Boost logo

Boost :

From: Gennadiy Rozental (gennadiy.rozental_at_[hidden])
Date: 2004-06-06 15:32:10


> > 1. Your library is dedicated to string algorithms. Why is it use range
if
> > iterators so frequently then? As an input and an output. I did found
that
> > having range of it iterators as a model of substring is very convenient.
> > That what my basic_cstring is used for (actually, I may say that in my
> > development this is single most widely used class). But it is
full-fledged
> > string as good as std::basic_string. And it does not based in iterators,
but
> > on character type.
> > Iterator range does may be usable, BUT outside of string algo
library.
>
> It was clearly stated during the review the "string" is not equal to
std::basic_string.
> The string algorithm library is not std::basic_string extension, rather it
> is a set of string-related algorithms. However with the help of
collection/range
> traits it provides almost the same level of convenience as if it would
> be specialized just for a single string class.
>
> Narrowing the implementation would be a giant leap back.

I don't propose to narrow implementation only to std::string. My point is:

String algorithm always take string as a whole. And if I do not want it,
there should not be single ::iterator or .begin() assumed by interface to be
used by user.

> And for the iterator range: it provides a reference into the original
string.
> It if most efficient way to doing so, because you don't pay anything if
you
> want just read the content there. For other operation you can simply use
> boost::copy_iterator_range, to extract the match to your favorite
container.

I agree that we need something to efficiently model substring.

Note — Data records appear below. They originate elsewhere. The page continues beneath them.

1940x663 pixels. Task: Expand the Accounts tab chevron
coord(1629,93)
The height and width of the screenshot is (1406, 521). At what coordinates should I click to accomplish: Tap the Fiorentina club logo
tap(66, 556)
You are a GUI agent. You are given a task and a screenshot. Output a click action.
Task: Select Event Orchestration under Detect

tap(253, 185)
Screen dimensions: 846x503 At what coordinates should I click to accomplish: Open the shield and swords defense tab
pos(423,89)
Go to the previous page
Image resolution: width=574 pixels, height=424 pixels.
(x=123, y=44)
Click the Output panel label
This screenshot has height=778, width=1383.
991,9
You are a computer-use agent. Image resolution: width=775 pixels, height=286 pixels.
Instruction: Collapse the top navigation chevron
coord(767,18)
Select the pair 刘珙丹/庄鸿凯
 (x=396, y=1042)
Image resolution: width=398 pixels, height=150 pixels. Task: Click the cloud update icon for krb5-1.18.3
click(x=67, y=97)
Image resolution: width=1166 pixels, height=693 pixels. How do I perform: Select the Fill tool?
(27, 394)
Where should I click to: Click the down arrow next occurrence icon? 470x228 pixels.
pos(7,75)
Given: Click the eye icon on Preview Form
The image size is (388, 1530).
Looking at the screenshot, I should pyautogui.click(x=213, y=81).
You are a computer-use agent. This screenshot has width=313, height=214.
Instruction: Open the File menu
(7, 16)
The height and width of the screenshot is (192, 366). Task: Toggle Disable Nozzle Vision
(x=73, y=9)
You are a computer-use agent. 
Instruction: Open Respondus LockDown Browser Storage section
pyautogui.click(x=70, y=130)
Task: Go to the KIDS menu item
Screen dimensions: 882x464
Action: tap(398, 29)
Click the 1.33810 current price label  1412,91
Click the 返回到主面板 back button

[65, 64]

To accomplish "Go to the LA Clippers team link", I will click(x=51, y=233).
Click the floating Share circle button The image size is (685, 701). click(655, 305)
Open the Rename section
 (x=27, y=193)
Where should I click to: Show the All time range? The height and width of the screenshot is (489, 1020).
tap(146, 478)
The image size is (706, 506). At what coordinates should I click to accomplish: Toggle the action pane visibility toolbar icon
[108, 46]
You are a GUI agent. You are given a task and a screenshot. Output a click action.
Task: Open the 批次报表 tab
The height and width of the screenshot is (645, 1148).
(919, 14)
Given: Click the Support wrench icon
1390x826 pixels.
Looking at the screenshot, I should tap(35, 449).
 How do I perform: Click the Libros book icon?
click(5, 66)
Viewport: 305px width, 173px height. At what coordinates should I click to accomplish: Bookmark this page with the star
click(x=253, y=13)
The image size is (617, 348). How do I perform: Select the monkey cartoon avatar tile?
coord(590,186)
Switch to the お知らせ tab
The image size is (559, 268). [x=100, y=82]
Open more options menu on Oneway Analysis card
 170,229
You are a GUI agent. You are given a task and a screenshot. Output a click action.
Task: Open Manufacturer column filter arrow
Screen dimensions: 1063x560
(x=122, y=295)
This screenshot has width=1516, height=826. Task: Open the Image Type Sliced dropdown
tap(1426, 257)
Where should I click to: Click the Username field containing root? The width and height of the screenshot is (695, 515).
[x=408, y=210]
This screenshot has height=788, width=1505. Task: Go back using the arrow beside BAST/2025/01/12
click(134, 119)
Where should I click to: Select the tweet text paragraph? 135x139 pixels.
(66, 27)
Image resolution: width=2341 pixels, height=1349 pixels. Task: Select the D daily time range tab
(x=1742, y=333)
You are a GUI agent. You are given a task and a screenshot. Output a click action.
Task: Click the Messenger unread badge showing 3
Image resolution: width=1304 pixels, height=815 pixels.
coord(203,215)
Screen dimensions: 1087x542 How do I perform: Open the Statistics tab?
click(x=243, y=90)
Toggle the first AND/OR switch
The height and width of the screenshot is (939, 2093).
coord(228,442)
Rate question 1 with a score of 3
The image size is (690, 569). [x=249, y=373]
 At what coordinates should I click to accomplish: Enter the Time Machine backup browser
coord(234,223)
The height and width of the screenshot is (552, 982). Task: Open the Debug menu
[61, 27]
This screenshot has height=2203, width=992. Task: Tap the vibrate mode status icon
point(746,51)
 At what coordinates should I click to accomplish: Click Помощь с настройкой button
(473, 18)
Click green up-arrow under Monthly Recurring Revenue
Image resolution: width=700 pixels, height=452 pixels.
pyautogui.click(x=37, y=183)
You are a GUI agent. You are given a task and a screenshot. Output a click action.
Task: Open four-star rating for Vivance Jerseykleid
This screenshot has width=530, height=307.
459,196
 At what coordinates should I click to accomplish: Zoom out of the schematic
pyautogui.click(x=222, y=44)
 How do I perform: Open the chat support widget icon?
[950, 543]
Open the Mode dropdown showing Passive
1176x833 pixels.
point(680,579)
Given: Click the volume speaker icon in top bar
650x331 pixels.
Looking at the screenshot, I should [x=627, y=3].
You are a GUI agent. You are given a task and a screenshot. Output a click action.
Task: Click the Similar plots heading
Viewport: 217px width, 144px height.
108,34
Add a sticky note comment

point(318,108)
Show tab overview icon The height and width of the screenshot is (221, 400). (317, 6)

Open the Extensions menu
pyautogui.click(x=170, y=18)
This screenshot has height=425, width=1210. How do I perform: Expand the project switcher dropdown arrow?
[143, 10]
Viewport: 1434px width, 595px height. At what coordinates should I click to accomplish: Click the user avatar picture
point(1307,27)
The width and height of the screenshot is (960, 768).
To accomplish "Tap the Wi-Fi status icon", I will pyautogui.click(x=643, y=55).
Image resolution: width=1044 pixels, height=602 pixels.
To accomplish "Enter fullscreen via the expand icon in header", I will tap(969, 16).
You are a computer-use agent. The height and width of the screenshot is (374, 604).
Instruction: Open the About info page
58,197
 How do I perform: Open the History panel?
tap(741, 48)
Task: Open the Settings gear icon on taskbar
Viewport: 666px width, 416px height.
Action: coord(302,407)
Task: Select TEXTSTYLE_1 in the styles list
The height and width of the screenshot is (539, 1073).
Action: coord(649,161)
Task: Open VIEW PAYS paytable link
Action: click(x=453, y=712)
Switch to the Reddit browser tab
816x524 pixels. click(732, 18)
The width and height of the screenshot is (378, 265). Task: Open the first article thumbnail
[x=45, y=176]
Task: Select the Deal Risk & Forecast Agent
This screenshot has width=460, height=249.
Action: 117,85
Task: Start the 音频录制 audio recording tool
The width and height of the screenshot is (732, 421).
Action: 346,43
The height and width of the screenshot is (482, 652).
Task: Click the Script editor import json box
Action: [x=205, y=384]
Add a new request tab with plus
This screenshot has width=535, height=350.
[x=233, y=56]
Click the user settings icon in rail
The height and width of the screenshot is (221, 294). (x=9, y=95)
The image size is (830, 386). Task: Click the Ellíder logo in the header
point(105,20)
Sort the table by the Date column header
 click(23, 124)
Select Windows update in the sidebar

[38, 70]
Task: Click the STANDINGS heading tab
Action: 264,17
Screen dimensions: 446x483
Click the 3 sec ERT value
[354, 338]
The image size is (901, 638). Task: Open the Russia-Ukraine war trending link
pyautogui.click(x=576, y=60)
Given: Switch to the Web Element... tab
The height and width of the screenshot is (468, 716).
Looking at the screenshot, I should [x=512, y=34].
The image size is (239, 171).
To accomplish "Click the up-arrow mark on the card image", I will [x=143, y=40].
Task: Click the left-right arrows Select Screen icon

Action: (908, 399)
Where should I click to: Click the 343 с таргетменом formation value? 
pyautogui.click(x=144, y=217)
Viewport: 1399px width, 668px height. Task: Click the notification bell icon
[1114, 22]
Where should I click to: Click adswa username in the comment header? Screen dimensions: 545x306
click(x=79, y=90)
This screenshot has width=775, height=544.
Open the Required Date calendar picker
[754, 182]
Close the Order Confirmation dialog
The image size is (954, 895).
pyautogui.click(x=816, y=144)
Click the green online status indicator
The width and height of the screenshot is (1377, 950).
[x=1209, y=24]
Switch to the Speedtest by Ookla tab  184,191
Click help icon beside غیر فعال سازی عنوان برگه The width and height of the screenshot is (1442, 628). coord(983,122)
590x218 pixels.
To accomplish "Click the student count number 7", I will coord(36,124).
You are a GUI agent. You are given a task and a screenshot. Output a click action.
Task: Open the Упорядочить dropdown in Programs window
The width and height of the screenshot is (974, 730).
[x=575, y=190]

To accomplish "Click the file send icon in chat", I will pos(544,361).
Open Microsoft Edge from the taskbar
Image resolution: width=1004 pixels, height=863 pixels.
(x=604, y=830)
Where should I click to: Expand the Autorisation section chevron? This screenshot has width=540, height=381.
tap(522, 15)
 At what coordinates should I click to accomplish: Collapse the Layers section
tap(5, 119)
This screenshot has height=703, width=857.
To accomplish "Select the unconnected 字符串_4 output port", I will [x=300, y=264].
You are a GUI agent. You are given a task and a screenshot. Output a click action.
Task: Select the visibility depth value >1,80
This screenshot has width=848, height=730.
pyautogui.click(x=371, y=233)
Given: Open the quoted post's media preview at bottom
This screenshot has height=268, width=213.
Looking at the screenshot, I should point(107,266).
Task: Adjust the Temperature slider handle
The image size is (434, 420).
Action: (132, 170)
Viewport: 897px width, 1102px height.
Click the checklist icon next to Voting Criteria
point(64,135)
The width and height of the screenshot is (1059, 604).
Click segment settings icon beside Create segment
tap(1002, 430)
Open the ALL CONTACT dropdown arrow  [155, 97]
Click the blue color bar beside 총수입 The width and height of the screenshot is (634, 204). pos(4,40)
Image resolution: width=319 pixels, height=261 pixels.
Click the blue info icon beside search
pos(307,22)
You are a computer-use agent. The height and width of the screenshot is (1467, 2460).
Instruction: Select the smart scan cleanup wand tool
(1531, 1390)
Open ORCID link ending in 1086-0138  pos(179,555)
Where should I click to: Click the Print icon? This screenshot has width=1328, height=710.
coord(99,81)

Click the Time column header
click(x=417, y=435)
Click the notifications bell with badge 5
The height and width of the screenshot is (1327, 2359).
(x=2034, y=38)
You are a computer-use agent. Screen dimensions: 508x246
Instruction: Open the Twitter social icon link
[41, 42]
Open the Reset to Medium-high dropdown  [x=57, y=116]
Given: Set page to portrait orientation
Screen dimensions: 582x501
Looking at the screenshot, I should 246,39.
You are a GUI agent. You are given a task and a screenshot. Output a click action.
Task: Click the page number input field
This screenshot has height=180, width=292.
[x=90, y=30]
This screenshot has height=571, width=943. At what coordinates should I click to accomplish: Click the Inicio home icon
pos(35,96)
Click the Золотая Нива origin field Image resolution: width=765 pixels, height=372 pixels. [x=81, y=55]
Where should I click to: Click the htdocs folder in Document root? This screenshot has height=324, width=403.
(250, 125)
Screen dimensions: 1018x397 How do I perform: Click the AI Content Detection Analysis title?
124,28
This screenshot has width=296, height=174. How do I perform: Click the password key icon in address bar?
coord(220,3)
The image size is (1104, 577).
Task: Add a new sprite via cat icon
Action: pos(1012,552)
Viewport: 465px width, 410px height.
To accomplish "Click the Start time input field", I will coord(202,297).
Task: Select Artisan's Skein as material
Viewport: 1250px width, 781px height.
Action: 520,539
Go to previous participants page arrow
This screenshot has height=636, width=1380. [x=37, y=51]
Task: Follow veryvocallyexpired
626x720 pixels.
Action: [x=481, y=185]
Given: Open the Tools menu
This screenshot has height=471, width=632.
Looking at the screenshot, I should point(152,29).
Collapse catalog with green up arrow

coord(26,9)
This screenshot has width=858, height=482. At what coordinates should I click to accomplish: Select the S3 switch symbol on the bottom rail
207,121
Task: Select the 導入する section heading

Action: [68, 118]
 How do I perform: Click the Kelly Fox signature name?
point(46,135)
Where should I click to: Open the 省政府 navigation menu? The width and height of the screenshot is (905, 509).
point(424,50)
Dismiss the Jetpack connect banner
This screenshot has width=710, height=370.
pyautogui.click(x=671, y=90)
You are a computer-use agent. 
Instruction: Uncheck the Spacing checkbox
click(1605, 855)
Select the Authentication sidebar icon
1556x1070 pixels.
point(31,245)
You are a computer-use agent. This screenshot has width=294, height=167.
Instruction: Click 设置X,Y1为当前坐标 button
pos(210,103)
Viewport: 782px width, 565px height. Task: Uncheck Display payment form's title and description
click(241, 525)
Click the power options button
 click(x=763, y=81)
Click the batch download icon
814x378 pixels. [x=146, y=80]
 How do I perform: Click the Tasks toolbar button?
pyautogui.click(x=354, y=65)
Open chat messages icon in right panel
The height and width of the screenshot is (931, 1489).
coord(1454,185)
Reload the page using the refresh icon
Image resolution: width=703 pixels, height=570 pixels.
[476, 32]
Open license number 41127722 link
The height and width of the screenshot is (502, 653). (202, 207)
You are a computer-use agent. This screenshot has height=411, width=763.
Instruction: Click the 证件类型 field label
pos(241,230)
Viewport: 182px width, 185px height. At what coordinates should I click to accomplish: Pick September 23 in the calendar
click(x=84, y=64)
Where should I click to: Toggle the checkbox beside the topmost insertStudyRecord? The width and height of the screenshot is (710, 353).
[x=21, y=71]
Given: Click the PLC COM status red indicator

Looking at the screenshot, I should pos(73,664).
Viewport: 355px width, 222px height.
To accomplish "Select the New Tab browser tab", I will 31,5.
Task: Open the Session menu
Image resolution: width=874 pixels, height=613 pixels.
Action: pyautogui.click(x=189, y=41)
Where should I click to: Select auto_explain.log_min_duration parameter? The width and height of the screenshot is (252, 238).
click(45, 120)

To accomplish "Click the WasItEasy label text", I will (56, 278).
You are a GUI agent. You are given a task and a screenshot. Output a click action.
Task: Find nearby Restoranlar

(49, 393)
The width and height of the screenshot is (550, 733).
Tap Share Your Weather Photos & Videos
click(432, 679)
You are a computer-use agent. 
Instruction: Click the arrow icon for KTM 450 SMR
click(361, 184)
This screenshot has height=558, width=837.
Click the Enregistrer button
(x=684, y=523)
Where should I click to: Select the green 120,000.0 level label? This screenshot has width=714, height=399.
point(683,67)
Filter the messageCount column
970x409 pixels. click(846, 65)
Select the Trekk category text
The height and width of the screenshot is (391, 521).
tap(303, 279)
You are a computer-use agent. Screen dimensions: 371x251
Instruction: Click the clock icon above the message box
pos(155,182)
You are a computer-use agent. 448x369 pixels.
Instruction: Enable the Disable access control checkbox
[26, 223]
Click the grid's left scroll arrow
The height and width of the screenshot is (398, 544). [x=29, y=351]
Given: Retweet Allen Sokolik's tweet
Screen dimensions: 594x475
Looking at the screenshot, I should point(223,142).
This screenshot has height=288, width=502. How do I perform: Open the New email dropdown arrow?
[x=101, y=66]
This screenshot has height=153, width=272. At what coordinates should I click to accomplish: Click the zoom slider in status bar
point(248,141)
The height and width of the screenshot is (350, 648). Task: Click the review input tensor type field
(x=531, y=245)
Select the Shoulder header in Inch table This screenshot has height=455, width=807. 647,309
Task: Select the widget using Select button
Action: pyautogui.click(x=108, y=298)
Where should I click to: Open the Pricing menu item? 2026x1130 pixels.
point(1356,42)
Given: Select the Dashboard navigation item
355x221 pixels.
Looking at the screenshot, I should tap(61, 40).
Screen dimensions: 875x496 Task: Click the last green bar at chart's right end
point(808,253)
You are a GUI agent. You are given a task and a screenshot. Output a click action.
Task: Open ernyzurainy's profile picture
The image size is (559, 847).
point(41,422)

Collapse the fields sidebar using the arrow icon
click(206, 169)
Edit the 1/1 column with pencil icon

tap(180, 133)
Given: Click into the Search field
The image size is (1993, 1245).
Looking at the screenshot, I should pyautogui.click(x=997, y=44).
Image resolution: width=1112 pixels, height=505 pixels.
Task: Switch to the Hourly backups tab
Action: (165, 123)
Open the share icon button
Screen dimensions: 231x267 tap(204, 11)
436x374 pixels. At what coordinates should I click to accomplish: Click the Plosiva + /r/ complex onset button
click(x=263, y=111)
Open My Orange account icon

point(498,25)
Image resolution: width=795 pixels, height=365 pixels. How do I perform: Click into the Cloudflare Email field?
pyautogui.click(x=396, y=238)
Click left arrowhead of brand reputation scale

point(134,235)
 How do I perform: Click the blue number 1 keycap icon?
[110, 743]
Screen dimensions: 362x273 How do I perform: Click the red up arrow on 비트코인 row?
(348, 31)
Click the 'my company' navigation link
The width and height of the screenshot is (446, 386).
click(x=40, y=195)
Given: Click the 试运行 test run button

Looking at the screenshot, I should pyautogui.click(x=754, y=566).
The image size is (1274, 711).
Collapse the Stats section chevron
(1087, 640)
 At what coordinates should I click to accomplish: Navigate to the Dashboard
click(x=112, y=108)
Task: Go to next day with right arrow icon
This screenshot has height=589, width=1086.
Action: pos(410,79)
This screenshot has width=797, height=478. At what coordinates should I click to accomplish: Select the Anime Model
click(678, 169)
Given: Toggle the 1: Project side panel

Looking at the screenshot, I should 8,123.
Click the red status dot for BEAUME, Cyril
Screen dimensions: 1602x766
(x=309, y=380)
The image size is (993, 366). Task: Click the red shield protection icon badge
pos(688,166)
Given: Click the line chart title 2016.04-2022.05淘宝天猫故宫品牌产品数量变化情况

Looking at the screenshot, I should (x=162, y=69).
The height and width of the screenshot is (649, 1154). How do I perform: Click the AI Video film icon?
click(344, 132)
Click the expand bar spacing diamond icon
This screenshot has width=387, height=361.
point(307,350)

IMO something
like basic_cstring is better choice for use with string algorithms. It may
be less generic than iterator_range, but should be generic enough to cover
99% cases.

> > 2. Finder concept maybe useful in implementing different string search
> > algorithm. BUT as implementation detail or generic case solution. I do
not
> > see any reason for interface that assumes explicit specification of
finders
> > provided by the library. There should be a generic algorithm/iterator
that
> > expect User defined finder, but there should be explicit
> > algorithms/iterators dedicated for each type of search. I do that for
> > algorithms, why not for iterators?
> >
>
> They are there actually for most of the algorithms.
> find/split_iterator is quite new stuff. Originally it has been
encapsulated by
> find_all and split algorithms (they are still there, see split.hpp).
During the review it has
> been expressed, that pure iterator-base interface is better for split
operations.
> Therefore I have refactored the implementation so it can be used directly.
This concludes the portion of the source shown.